Seeing Without Looking

Full-text audio version of this essay.

In May of 2020, Sidewalk Labs announced it was abandoning its ambitious, eponymous, neighborhood-sized smart city project in downtown Toronto. The company, a small urban development-focused sister company to Google under the Alphabet umbrella, cited the “unprecedented economic uncertainty” brought on by the Covid-19 pandemic as the reason for its withdrawal. Last December, Sidewalk Labs founder and CEO Dan Doctoroff announced that he had been diagnosed with ALS, and was stepping down from the company. Sidewalk itself was atomizing, with some of its products — including a sensor kit and a data collection suite for parking utilization — being absorbed into Google. A small flock of spinoffs, including a mass timber construction company, a municipal transport planning firm, and an investment firm focused on infrastructure planning development, will all be housed within Alphabet or kept close through strategic partnerships.
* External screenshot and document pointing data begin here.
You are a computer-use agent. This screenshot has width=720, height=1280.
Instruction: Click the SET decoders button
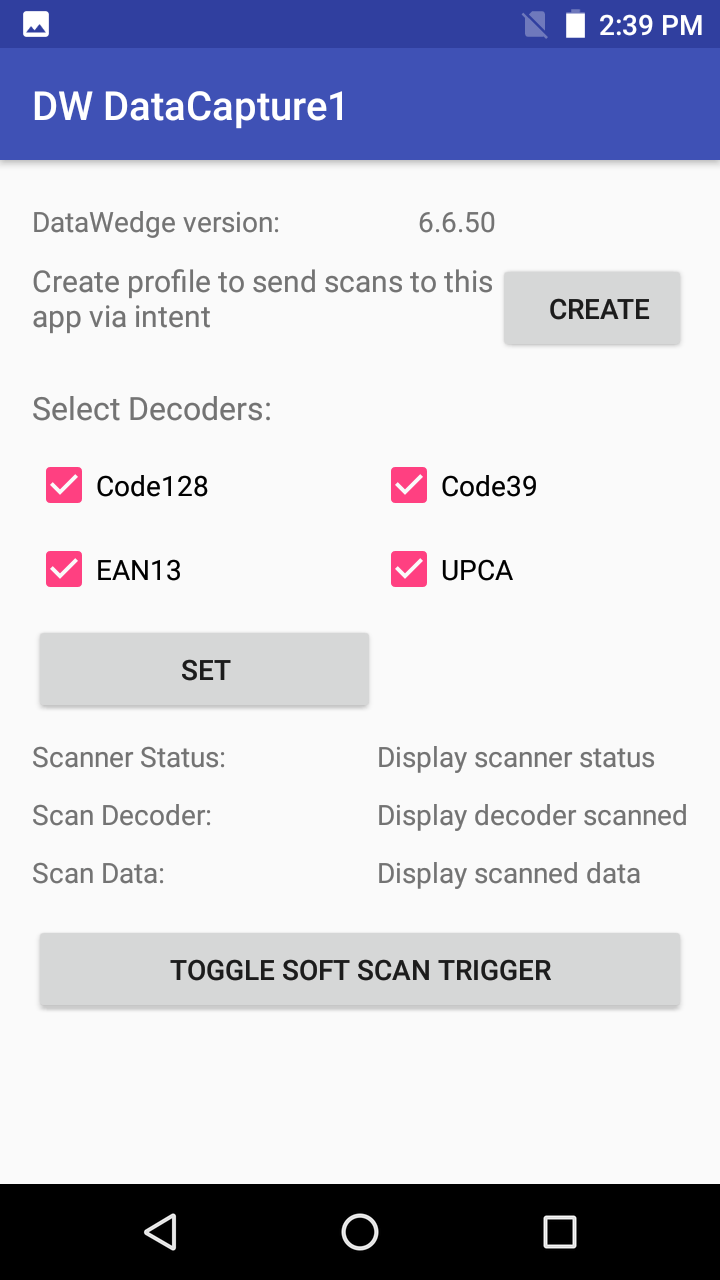(204, 669)
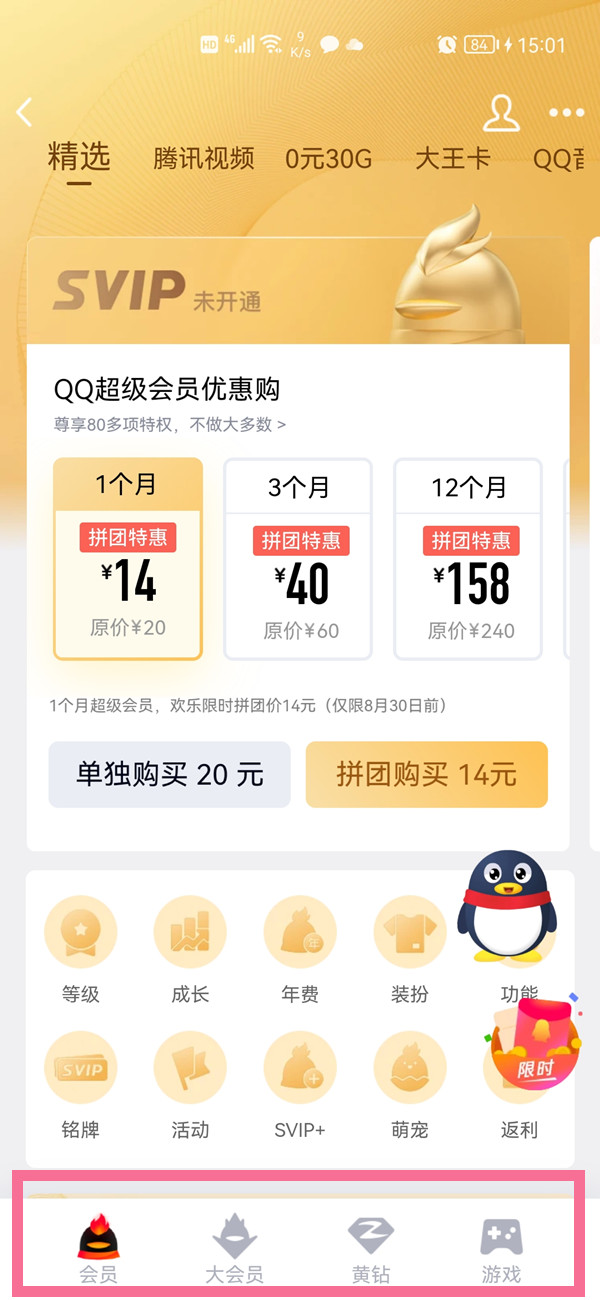Screen dimensions: 600x1300
Task: Select the 12个月 plan for ¥158
Action: point(468,559)
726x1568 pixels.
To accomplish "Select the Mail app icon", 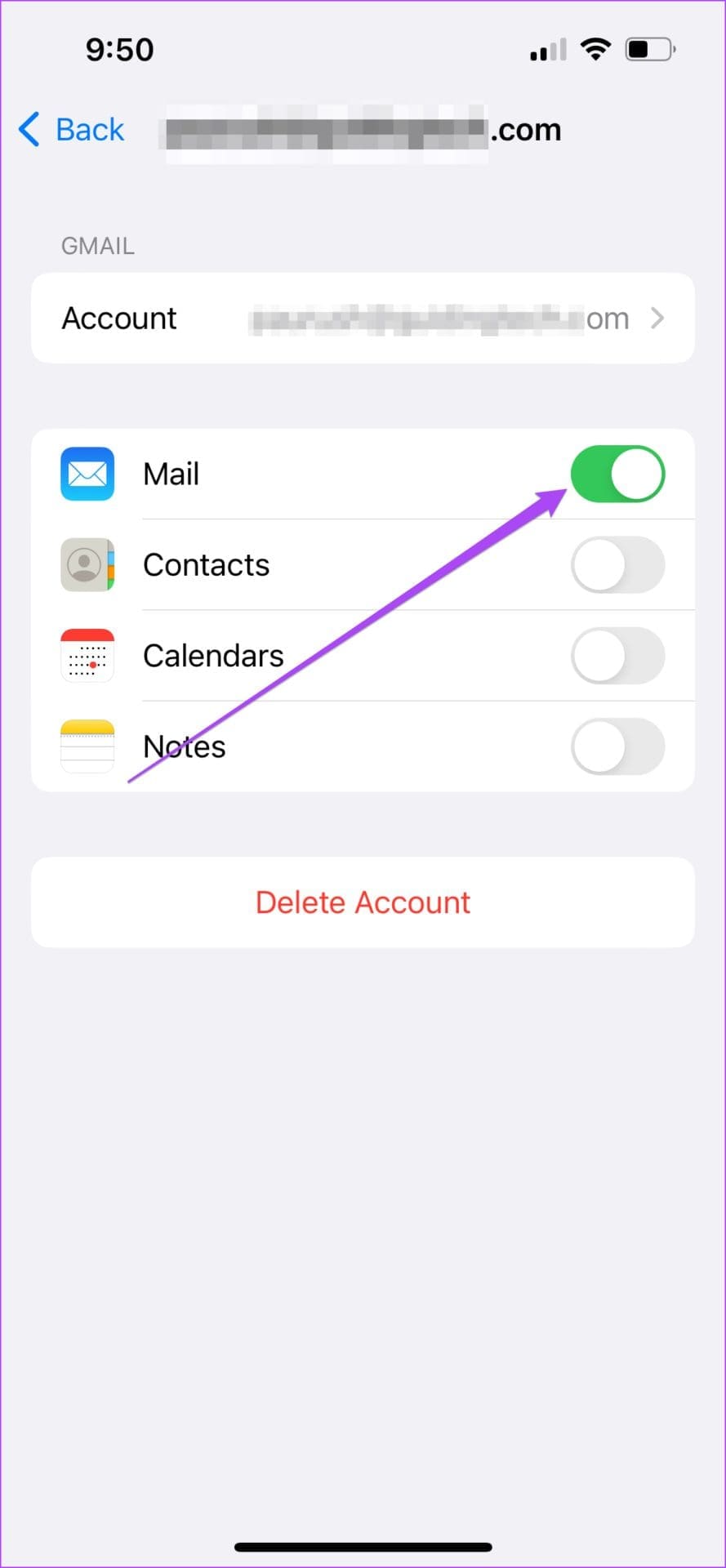I will click(x=87, y=474).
Sidewalk Toronto was intended as more of an urban technology proof-of-concept, or research and development lab, than a planned neighborhood

While the marquee project has folded, the materials left behind by Sidewalk Toronto remain a valuable archive, a hyper-documented trove of operating theories and common sensibilities of civic technologies. Examining these dead projects is more than just an exercise in recent history. Particularly in the case of Sidewalk Toronto, the all-out persuasive public performance, and the acres of media coverage the project inspired were a key moment in setting public expectations about technology. Picking apart the promises and predictions of these endeavors can reveal the unexplored consequences of what people think a technology can do — which is different than what it actually can do, but just as important. Though the project, and now the firm, has shattered, its ideologies have afterlives. They’ve slipped out into the wild, under the guise of so many new firms with ironically ungoogleable names (Replica, Canopy Buildings, Affordable Electrification).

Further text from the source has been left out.